Once we have loaded all files with data and made the initial arrangements we start "changing" data into something understandable by the models: creating "features" for the model.

In [None]:
# CELL 12

# create temp table trans_pv_k_symbol
# Table is pivoted 

trans_pv_k_symbol = trans.pivot_table(values=["amount", "balance"], index=["trans_id"], columns="k_symbol")
trans_pv_k_symbol.fillna(0, inplace=True)
trans_pv_k_symbol.columns = ["_".join(col) for col in trans_pv_k_symbol.columns]
trans_pv_k_symbol = trans_pv_k_symbol.reset_index()
trans_pv_k_symbol = trans.iloc[:, :3].merge(trans_pv_k_symbol, how="left", on="trans_id")
trans_pv_k_symbol.head()

In [None]:
# CELL 13

# create temp table get_date_loan_trans
# First merge loan and account

get_date_loan_trans = pd.merge(
    loan,
    account,
    how="left",
    on="account_id",
    left_on=None,
    right_on=None,
    left_index=False,
    right_index=False,
    sort=False,
    suffixes=("_loan", "_account"),
    copy=True,
    indicator=False,
    validate=None)

# Then merge the former with loan-account with trans. All of them use account_id as the column guiding the merging.

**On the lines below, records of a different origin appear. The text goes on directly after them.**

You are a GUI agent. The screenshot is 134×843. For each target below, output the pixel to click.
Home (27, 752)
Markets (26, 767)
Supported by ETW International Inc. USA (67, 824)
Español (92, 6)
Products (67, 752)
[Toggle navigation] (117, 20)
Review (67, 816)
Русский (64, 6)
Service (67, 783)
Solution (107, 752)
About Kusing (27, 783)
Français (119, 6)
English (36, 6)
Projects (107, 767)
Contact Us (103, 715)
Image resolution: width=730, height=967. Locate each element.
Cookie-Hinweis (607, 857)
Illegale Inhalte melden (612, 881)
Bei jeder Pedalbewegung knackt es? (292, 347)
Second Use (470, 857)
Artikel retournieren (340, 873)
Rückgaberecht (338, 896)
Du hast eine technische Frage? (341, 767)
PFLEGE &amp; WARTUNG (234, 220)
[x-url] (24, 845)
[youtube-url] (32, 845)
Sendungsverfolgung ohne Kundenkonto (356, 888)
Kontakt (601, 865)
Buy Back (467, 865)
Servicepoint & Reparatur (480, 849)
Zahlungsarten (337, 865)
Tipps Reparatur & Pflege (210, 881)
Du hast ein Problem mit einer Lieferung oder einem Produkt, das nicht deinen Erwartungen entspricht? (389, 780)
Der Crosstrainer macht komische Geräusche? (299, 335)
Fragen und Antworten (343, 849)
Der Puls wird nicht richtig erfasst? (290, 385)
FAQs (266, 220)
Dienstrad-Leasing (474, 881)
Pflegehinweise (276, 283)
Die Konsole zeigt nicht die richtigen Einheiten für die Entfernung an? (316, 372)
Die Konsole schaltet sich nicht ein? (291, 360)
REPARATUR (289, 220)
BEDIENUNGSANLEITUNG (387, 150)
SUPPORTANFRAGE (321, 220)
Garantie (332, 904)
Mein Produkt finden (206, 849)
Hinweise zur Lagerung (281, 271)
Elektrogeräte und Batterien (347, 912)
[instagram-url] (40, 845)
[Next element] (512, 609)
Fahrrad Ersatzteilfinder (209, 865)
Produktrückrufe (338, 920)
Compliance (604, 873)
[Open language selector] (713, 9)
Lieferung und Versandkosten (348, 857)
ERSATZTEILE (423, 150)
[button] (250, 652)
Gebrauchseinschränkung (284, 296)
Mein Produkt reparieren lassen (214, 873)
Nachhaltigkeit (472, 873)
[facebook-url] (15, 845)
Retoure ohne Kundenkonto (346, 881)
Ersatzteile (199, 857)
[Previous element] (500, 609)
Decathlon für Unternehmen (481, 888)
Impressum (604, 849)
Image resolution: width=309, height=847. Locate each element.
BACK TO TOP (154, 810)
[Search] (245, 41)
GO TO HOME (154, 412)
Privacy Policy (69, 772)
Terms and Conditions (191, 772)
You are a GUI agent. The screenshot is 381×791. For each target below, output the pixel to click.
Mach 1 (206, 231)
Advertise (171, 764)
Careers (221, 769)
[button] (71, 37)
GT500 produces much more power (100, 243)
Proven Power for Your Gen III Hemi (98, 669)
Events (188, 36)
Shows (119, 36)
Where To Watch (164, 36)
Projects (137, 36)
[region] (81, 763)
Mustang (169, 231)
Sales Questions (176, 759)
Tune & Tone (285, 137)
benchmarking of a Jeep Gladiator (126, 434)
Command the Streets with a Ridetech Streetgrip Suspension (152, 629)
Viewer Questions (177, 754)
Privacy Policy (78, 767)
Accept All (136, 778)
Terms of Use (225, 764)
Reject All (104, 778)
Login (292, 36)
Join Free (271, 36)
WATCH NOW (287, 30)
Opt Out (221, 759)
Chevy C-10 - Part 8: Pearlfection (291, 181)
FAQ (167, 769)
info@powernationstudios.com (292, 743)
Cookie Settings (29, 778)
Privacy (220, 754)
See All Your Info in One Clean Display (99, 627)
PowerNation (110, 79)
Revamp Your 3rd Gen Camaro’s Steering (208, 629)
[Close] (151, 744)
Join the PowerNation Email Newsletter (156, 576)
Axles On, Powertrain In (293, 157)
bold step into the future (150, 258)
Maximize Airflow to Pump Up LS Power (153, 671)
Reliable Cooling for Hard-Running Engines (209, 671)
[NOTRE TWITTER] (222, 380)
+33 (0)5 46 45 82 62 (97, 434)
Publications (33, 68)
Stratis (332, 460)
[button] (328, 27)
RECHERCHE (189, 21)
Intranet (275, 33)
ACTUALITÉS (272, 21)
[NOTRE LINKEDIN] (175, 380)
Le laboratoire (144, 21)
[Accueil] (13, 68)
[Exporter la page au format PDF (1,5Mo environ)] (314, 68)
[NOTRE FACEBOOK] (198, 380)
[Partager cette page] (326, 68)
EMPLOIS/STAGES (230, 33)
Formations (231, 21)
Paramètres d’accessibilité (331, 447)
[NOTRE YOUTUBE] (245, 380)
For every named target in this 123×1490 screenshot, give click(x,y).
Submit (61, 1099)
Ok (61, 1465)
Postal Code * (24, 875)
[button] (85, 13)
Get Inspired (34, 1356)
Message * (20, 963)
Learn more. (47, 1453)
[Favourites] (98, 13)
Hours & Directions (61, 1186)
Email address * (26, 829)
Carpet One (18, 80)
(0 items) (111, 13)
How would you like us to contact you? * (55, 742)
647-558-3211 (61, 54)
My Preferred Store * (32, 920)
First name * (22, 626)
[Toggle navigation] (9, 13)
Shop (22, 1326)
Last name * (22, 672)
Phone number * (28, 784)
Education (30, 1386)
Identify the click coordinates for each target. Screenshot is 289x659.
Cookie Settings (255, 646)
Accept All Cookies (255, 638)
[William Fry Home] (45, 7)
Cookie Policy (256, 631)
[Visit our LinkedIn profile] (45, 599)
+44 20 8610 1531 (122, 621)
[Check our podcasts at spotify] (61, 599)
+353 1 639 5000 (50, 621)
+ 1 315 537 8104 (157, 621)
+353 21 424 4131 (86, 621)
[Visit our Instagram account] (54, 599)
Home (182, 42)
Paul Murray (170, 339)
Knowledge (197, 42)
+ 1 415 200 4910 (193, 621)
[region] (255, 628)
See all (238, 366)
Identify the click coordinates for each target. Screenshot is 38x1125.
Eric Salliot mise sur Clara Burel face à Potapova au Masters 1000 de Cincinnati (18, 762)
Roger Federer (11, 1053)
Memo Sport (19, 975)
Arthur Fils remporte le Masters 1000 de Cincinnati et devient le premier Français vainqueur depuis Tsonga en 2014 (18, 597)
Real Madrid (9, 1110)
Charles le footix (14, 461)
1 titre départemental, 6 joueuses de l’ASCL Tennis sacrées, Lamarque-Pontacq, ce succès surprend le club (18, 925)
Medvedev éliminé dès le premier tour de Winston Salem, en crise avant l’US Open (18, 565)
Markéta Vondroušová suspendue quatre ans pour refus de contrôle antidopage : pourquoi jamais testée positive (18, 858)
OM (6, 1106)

get_date_loan_trans = pd.merge(
    get_date_loan_trans,
    trans,
    how="left",
    on="account_id",
    left_on=None,
    right_on=None,
    left_index=False,
    right_index=False,
    sort=False,
    suffixes=("_account", "_trans"),
    copy=True,
    indicator=False,
    validate=None)

#### Insert here the head() method to view how merging has configured the new table


In [None]:
# CELL 14

# update table get_date_loan_trans to get the date between loan_date and trans_date. Then format it to leave a plain number of days.

get_date_loan_trans["date_loan_trans"] =  #### Insert code before this comment ####
get_date_loan_trans[["date_loan_trans"]] = get_date_loan_trans[["date_loan_trans"]].astype(str)

# Format the new column to set the number of days as a number
get_date_loan_trans.date_loan_trans = get_date_loan_trans.date_loan_trans.str.strip(" days 00:00:00.000000000")
get_date_loan_trans.date_loan_trans = pd.to_numeric(get_date_loan_trans.date_loan_trans.str.strip(" days +"))
get_date_loan_trans.head()

In [None]:
# CELL 15

# create temp table temp_90_mean to create new feature
temp_90_mean = get_date_loan_trans[(get_date_loan_trans["date_loan_trans"] >= 0) & (get_date_loan_trans["date_loan_trans"] < 90)]
temp_90_mean = temp_90_mean.drop(["trans_id", "k_symbol"], axis=1)
temp_90_mean = temp_90_mean.groupby(["loan_id"], as_index=None).mean()
temp_90_mean = temp_90_mean.loc[:, ["loan_id", "balance"]]
temp_90_mean.rename(index=None, columns={"balance": "avg_balance_3M_before_loan"}, inplace=True)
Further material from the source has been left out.